BEGIN DATA FOR THIS TASK

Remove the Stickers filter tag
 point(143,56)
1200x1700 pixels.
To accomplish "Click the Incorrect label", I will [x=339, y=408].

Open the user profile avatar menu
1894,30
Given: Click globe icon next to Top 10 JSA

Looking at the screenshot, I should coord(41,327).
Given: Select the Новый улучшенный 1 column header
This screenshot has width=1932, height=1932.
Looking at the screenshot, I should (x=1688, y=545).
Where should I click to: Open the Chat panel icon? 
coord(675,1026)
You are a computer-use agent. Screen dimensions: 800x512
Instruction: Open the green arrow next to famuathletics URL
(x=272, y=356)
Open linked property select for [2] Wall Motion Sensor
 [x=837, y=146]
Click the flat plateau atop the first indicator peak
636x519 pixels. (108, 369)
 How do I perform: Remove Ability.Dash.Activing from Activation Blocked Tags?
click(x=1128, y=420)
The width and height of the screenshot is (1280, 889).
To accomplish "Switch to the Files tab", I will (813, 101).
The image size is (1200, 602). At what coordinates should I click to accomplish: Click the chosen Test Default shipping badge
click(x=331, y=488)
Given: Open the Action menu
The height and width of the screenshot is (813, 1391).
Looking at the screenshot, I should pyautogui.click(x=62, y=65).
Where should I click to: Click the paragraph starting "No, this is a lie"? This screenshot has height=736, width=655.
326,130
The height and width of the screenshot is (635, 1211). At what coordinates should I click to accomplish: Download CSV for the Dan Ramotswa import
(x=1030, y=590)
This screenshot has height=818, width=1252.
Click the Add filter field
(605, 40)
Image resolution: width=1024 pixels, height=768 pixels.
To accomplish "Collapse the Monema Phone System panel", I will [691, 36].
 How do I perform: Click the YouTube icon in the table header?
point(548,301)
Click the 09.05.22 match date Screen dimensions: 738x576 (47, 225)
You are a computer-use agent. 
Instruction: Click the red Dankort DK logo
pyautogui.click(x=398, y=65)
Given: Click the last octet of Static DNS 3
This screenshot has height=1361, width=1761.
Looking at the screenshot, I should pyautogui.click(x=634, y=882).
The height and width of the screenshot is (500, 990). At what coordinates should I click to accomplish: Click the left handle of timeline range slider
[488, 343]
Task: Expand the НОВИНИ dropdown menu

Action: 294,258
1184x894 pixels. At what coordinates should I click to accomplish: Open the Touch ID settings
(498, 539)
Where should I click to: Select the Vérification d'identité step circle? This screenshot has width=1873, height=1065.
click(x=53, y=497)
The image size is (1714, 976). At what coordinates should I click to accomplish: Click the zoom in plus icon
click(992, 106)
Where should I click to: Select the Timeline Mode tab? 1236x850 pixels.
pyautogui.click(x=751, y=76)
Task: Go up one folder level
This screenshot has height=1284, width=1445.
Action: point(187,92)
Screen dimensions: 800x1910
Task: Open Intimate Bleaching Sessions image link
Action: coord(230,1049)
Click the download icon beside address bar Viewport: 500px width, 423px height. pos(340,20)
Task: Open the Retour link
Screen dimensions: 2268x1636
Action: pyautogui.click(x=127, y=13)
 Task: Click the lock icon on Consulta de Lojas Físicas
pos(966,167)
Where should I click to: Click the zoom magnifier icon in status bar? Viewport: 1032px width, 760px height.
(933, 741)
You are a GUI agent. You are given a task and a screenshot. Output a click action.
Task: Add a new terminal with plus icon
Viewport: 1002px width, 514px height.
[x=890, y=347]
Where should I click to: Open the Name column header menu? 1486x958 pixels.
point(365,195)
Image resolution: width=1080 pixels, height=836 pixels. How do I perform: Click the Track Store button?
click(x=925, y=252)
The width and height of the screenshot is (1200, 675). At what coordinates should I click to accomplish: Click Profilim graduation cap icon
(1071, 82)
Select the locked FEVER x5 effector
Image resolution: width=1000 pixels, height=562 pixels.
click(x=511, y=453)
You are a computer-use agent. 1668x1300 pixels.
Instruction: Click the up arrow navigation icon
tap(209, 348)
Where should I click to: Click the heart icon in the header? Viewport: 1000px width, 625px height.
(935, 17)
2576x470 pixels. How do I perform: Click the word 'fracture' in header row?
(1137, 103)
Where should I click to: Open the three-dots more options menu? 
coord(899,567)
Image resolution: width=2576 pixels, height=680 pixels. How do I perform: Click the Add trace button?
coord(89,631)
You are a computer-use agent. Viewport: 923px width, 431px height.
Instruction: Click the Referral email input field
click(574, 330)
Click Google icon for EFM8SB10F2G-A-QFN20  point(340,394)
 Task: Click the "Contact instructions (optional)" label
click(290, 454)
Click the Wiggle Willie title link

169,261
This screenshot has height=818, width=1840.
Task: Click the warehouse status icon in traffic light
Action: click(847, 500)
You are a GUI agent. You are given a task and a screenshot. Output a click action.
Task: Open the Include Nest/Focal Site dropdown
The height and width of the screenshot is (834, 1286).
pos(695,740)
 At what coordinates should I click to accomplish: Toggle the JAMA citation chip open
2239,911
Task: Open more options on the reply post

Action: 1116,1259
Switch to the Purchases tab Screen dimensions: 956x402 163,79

END DATA FOR THIS TASK

§ **TASK DETAILS**: Exactly the lines above from the one with "Task: Expand the НОВИНИ dropdown menu" to the one with "Task: Go up one folder level", both included, are to be quoted; leave the rest out.

§ **ANSWER SECTION**:
Task: Expand the НОВИНИ dropdown menu

Action: 294,258
1184x894 pixels. At what coordinates should I click to accomplish: Open the Touch ID settings
(498, 539)
Where should I click to: Select the Vérification d'identité step circle? This screenshot has width=1873, height=1065.
click(x=53, y=497)
The image size is (1714, 976). At what coordinates should I click to accomplish: Click the zoom in plus icon
click(992, 106)
Where should I click to: Select the Timeline Mode tab? 1236x850 pixels.
pyautogui.click(x=751, y=76)
Task: Go up one folder level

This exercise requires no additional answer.